One notable attack involved the use of malware called WRECKSTEEL by UAC-0219 in attacks on state administration bodies and critical infrastructure in the country. There is evidence that the PowerShell data-stealing malware was developed using AI tools.
Some other operations registered against Ukraine are listed below –
- Phishing campaign run by UAC-0218 targets Defense Forces using booby-trapped RAR archives to distribute HomeSteel
- Phishing campaigns conducted by UAC-0226 target organizations involved in the development of innovations in the defense industrial sector, local government bodies, military units, and law enforcement agencies to distribute a steal called GIFTEDCROOK.
- Phishing campaigns conducted by UAC-0227 target local authorities, critical infrastructure, and Territorial Recruitment and Social Support Centers (TRCs and SSCs), leveraging ClickFix-style tactics or SVG file attachments to distribute stealers such as Amatera Stealer and Strela Stealer.

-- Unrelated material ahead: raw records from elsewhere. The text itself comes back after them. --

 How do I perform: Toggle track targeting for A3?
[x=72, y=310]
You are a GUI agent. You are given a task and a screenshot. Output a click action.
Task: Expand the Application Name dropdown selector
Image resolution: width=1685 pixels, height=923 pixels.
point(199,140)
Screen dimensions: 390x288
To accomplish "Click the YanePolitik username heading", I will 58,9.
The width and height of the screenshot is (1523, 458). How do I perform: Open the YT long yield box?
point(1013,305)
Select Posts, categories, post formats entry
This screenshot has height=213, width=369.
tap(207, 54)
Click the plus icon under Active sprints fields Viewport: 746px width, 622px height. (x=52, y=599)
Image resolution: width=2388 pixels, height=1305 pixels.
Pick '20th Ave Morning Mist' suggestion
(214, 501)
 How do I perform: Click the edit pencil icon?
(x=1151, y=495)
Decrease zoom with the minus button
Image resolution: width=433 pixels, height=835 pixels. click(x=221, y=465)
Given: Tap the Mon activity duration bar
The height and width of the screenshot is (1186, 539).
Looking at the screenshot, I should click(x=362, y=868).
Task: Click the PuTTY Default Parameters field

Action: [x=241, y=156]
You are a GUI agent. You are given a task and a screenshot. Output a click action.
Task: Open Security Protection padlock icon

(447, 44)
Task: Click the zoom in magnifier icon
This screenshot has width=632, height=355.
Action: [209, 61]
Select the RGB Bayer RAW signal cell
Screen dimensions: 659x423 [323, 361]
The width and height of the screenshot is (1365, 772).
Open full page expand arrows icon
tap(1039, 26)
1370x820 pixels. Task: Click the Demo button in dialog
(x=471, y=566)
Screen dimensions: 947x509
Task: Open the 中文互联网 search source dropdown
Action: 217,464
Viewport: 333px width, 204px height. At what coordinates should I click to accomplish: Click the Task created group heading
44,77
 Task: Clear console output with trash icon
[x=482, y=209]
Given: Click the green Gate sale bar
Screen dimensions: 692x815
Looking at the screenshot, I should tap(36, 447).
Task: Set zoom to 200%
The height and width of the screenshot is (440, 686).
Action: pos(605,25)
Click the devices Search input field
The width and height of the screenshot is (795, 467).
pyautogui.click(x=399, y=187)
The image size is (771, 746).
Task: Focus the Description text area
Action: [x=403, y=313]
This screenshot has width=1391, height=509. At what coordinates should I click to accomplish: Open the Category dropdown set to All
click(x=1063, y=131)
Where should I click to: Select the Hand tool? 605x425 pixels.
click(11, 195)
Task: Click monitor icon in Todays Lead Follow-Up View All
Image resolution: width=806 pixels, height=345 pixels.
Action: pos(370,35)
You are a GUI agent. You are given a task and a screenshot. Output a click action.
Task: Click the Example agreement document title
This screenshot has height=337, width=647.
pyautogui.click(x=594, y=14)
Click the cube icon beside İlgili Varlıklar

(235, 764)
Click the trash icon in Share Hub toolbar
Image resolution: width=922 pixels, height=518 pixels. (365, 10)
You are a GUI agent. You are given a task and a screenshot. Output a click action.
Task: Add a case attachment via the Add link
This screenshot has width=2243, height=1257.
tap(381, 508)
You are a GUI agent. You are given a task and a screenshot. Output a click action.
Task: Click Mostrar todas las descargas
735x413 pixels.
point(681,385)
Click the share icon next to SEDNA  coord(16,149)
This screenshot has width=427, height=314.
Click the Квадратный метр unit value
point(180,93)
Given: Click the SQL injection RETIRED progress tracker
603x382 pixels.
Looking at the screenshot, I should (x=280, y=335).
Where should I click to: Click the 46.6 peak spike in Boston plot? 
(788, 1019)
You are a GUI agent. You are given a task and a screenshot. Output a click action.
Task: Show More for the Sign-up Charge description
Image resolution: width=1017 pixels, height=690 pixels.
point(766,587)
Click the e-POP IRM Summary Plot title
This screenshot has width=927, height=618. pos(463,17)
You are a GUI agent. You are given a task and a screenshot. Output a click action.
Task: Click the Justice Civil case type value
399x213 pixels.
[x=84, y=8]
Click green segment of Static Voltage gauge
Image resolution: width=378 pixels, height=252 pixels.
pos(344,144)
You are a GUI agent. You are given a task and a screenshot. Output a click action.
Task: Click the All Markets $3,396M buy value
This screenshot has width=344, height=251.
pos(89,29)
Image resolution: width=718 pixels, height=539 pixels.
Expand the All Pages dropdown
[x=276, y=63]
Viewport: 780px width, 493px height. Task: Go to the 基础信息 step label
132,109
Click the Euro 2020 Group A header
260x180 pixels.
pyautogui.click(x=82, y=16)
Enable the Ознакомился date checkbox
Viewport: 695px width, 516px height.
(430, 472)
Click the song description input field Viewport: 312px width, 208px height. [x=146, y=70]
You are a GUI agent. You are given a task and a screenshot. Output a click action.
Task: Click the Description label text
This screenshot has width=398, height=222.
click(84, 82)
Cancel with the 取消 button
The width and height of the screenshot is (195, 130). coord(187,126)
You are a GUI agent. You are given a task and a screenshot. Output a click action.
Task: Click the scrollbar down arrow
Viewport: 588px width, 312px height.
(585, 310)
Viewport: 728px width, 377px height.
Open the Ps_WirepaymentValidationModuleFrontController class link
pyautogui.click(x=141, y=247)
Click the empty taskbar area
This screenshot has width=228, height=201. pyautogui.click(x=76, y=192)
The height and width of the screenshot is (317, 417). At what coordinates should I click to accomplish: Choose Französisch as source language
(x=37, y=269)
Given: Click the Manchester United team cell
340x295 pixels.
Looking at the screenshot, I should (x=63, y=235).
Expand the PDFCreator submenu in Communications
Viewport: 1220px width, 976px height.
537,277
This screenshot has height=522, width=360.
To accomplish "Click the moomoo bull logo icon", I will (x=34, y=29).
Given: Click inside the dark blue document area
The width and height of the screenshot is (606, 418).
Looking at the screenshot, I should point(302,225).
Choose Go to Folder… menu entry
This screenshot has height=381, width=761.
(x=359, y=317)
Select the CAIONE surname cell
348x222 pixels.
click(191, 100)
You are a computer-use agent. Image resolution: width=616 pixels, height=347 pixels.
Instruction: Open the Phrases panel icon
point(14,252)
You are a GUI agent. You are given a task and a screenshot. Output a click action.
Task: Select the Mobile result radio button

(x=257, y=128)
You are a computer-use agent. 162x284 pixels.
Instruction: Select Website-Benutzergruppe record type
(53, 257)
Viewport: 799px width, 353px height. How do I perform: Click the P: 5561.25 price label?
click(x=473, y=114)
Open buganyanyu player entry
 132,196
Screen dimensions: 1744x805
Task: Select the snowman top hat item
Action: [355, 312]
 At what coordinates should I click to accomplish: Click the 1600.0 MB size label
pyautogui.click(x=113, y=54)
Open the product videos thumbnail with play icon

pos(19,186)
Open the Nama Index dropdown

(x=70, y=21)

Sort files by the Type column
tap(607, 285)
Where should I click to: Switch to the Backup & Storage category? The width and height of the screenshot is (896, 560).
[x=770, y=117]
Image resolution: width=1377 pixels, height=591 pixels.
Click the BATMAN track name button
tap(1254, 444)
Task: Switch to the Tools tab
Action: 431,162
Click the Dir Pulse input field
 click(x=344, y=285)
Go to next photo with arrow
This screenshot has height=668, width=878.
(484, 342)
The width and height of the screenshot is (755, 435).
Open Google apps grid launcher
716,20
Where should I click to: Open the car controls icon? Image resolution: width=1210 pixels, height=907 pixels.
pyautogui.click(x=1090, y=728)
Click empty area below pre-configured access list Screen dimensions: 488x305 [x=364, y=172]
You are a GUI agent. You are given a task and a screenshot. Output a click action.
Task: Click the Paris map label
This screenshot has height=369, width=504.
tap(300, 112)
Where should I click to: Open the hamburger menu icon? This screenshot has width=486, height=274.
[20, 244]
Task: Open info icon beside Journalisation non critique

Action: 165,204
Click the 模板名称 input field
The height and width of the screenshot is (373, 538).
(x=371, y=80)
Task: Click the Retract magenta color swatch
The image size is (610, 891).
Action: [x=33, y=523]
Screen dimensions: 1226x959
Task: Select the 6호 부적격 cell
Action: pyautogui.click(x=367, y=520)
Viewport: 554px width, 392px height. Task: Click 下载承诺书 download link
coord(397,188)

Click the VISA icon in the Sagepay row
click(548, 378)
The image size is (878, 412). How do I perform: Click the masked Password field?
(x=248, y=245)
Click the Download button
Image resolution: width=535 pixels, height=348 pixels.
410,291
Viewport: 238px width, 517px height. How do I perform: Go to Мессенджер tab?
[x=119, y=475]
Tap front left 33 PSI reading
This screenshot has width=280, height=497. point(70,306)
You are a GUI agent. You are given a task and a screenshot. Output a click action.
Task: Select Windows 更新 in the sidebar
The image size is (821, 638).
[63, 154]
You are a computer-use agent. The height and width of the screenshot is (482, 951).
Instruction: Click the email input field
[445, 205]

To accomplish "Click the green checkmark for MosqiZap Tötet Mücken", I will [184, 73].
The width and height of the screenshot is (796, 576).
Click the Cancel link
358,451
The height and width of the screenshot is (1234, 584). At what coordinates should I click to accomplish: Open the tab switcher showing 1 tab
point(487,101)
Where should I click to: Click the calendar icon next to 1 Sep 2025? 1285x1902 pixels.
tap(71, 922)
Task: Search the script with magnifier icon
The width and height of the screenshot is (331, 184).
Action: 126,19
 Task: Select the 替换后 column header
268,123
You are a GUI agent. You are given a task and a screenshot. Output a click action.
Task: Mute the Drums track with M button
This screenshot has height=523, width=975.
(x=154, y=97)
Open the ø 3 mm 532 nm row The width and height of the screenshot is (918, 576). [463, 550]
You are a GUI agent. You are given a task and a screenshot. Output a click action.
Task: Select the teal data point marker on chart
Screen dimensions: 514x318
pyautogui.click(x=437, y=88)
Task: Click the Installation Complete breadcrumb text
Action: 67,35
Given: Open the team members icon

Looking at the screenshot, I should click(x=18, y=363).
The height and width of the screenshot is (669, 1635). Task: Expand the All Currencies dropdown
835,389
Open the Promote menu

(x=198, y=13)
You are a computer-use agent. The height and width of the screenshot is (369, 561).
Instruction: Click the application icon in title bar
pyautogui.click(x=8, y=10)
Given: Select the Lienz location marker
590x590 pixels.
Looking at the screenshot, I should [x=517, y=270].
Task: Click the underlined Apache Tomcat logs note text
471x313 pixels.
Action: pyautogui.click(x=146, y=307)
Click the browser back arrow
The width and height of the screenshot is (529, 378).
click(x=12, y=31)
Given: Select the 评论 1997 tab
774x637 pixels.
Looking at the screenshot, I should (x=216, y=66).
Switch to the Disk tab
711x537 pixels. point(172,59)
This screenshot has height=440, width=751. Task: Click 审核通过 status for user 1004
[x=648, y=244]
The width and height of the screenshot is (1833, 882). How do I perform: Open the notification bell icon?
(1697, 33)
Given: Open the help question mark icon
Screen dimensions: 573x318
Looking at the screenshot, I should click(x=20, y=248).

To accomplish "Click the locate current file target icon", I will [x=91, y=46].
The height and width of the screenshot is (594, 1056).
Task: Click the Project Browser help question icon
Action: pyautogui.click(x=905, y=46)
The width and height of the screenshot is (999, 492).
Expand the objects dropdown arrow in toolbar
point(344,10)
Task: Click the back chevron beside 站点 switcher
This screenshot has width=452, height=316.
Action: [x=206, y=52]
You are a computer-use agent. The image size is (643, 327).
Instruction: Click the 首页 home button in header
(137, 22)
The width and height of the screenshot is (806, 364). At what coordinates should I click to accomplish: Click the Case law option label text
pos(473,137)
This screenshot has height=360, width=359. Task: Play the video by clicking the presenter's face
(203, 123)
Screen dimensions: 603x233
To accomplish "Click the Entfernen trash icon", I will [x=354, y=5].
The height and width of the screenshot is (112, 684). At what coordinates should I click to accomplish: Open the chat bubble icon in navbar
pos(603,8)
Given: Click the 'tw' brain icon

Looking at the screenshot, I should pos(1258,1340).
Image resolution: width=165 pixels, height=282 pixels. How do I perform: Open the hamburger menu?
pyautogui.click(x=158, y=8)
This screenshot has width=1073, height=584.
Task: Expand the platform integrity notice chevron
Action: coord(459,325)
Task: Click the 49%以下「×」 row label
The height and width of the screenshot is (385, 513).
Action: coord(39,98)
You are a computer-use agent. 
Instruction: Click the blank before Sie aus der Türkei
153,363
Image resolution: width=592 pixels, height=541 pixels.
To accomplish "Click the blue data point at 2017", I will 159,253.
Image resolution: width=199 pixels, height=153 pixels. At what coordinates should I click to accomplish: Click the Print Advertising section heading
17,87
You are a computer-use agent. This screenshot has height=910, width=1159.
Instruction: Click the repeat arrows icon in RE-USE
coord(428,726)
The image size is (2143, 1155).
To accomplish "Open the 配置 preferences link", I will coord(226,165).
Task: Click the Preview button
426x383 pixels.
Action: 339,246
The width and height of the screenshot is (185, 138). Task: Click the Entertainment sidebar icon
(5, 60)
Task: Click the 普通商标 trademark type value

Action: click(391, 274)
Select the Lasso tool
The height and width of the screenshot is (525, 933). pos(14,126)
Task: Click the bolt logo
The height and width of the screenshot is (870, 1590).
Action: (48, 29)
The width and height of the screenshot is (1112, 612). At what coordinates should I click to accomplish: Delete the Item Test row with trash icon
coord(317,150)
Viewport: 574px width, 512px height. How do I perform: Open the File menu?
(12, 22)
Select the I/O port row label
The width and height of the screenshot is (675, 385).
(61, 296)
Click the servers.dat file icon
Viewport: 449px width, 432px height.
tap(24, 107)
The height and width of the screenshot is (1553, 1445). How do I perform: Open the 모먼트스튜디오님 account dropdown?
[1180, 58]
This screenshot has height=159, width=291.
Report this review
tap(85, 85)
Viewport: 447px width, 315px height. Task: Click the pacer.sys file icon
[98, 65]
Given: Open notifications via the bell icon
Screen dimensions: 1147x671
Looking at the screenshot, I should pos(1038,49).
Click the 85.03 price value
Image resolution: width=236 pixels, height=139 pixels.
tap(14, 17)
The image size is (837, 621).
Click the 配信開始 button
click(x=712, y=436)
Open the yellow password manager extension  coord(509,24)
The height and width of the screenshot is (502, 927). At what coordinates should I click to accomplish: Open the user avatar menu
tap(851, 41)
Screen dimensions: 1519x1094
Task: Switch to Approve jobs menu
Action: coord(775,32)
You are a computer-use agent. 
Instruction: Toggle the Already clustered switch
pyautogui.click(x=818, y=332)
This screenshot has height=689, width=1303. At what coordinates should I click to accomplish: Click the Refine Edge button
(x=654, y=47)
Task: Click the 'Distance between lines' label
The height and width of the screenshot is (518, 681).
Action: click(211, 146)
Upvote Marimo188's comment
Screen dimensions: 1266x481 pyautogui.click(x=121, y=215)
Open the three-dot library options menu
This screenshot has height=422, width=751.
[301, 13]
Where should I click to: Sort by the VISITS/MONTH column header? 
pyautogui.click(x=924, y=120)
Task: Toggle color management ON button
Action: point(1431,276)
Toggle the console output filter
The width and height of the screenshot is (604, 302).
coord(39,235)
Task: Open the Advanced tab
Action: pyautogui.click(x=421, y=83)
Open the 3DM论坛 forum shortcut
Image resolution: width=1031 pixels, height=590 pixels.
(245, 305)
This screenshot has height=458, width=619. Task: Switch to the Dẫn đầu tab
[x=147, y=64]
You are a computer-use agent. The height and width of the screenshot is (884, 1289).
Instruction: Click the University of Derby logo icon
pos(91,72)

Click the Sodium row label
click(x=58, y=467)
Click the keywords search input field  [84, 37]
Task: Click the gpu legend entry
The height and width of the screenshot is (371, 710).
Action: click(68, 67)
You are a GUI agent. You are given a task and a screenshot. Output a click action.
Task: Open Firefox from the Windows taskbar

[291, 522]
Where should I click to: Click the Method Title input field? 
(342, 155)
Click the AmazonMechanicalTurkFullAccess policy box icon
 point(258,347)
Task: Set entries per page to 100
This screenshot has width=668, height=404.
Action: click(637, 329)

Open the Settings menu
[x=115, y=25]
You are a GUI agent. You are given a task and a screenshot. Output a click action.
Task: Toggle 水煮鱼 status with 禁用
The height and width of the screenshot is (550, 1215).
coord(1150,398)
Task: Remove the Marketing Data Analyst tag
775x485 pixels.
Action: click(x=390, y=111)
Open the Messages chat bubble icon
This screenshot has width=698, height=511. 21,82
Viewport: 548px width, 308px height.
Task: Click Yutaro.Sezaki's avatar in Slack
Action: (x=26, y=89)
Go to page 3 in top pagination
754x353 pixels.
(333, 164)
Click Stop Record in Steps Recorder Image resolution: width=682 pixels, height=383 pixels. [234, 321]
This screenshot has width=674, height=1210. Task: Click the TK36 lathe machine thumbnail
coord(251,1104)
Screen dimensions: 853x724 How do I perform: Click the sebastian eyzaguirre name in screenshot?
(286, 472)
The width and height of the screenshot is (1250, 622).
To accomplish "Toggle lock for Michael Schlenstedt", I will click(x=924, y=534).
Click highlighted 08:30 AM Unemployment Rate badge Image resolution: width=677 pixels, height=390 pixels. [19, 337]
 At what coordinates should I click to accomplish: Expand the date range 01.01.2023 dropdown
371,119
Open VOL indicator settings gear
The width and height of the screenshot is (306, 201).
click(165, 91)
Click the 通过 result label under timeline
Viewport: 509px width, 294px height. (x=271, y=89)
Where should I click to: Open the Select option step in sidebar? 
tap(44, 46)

- A phishing campaign conducted by UAC-0125, a sub-cluster associated with Sandworm, sent email messages containing links to a website masquerading as ESET to distribute a C#-based backdoor named SUMBUR under the guise of a threat removal program.
SSSCIP said it has discovered cross-site scripting flaws in Roundcube (CVE-2023-43770, CVE-2024-37383, and CVE-2025-49113) and Zimbra (CVE-2024-27443) by Russia-linked APT28 (aka UAC-0001) actors. Also saw. CVE-2025-27915) Webmail software to conduct zero-click attacks.
“Exploiting such vulnerabilities, attackers typically inject malicious code via the Roundcube or Zimbra API to gain access to credentials, contact lists, and configure filters to forward all emails to attacker-controlled mailboxes,” SSSCIP said.
“Another way to steal credentials using these vulnerabilities was to create hidden HTML blocks (visibility: hidden) with login and password input fields, where the attribute autocomplete=”on” was set. This allowed the fields to be auto-filled with data stored in the browser, which was then exfiltrated.
The agency also revealed that Russia continues to engage in hybrid warfare, synchronizing its cyber operations with kinetic attacks on the battlefield, with the Sandworm (UAC-0002) group targeting organizations in the energy, defense, Internet service providers, and research sectors.
Additionally, several threat groups targeting Ukraine have exploited legitimate services such as Dropbox, Google Drive, OneDrive, Bitbucket, Cloudflare Workers, Telegram, Telegra.ph, Teletype.in, Firebase, IPFS.io, Moky.io to host malware or phishing pages or turn them into data exfiltration channels. Has been misused.
“The use of legitimate online resources for malicious purposes is not a new tactic,” SSSCIP said. “However, the number of such platforms used by Russian hackers has been steadily increasing in recent days.”